Tatsächlich eine interessante Lektüre. Zum Beispiel die Bilanzen der letzten Jahren.
Da ja hier die verschiedenesten Zahlen durch den Raum geisterten:
Die Verbindlichkeiten betrugen am 31.12.09 rund 135 Mio, im Jahr 2009 hat man einen Jahresfehlbetrag von knapp 17 Mio gehabt.
Dennoch sieht man das Risiko einer Insolvenz offenbar vor allem dann, wenn man nicht mehr an der Bundeliga teilnimmt. Es wird allerdings eingeräumt, dass dies auch dann passieren kann, wenn man schlicht die entsprechende Lizenz nicht erhält.

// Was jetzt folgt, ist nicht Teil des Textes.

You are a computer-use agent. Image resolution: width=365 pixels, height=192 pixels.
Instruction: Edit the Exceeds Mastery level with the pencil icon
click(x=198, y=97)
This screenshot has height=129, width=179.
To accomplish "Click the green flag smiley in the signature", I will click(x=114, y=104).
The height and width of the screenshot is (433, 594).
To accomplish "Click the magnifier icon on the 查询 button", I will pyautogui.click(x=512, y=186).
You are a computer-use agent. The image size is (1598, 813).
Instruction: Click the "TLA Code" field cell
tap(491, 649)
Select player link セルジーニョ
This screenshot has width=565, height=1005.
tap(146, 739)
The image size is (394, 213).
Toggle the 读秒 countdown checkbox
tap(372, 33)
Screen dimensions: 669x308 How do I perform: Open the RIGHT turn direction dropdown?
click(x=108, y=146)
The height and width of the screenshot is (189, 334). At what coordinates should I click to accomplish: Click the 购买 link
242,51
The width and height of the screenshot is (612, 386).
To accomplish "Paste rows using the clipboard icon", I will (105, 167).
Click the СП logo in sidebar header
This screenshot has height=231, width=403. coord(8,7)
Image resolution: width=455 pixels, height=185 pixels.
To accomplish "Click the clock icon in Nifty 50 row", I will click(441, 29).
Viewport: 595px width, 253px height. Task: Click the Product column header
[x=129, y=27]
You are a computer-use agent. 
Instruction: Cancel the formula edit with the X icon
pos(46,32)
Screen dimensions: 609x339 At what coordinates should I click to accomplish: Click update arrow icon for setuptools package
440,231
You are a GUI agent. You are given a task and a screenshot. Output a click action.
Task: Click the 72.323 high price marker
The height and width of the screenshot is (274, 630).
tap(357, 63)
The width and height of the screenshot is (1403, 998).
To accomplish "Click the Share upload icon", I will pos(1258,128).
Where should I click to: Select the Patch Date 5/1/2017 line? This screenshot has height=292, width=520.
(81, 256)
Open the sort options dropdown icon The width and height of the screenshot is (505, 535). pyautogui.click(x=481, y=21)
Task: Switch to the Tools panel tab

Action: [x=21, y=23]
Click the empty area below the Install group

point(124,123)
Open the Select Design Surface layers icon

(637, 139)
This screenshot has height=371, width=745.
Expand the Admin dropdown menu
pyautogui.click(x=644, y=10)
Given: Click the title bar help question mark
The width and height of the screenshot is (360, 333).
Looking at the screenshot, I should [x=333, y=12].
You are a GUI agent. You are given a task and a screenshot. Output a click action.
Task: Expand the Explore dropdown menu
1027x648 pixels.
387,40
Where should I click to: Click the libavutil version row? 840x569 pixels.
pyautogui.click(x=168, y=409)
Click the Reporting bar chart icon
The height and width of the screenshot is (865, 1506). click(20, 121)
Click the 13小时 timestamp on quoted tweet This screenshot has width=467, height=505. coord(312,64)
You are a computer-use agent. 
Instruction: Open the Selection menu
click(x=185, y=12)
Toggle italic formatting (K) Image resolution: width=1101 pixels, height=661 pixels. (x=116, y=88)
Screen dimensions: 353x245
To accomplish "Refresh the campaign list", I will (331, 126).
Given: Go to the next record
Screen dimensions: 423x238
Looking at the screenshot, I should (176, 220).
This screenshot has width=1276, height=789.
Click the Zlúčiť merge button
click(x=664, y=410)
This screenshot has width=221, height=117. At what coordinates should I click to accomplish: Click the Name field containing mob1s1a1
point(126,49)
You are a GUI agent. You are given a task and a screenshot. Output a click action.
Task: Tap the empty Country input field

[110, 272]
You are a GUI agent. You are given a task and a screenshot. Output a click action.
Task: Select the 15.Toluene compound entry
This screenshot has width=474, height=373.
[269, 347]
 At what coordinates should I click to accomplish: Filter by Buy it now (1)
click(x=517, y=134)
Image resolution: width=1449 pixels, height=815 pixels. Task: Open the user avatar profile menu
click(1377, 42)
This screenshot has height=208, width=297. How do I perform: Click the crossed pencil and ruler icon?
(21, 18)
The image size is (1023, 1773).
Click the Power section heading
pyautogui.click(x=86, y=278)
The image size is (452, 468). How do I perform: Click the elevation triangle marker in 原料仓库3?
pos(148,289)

Bereits abgetreten hat man eine Eigentümergrundschuld an der Veltins-Arena in Höhe von 70 Mio Euro. Auch alle gegenwärtigen und zukünftigen GmbH-Geschäftsanteile und Kommanditanteile, die der Verein unmittelbar oder mittelbar an seinen wesentlichen Tochtergesellschaften hält sowie die Bankkonten hat man verpfändet.
Zudem man hat gegenwärtige und zukünftige Forderungen aus dem Ticketverkauf, dem Sponsoring sowie aus weiteren bedeutenden Rechten abgetreten. Dies betrifft insbesondere Einnahmen aus dem Sponsorvertrag mit Gazprom und den Ausrüstervertrag mit adidas.
Man räumt ein, dass man möglicherweise Kredite braucht, um seinen Zahlungsverpflichtungen nachzukommen oder um Liquiditätsengpässe zu überwinden - eine Aufnahme gestaltet sich aber unter Umständen schwierig, da man wesentliche Sicherheiten bereits verpfändet hat.
Die Lizenz für die laufende Spielzeit hat man ohne Bedingungen erhalten, man muss aber im Verlauf der Saison Auflagen erfüllen.
Es wird in der Tat ein Tanz auf der Rasierklinge. Nimmt man an der CL teil, ist alles in Ordnung, wenn nicht, wird es mittelfristig sehr, sehr eng. Aber selbst wenn man CL spielt, werden die Verbindlichkeiten wohl nur in sehr geringem Ausmaß abgebaut werden können. Das heißt also, man muss über viele Jahre CL spielen, um irgendwann annähernd schuldenfrei zu sein.
Zumindest dann, wenn sich auf der Ausgabenseite nicht etwas grundlegendes ändert, auf der Einnahmenseite dürfte kaum noch Spielraum nach oben sein; der Sponsorvertrag ist schon sehr gut, die Eintrittspreise recht hoch. Allenfalls bei den Fernsehrechten nimmt man in der Bundesliga ja deutliche weniger ein als in anderen Spitzenländern, ich bezweifle allerdings, dass sich jemand finden wird, der mehr zahlt als sky zur Zeit.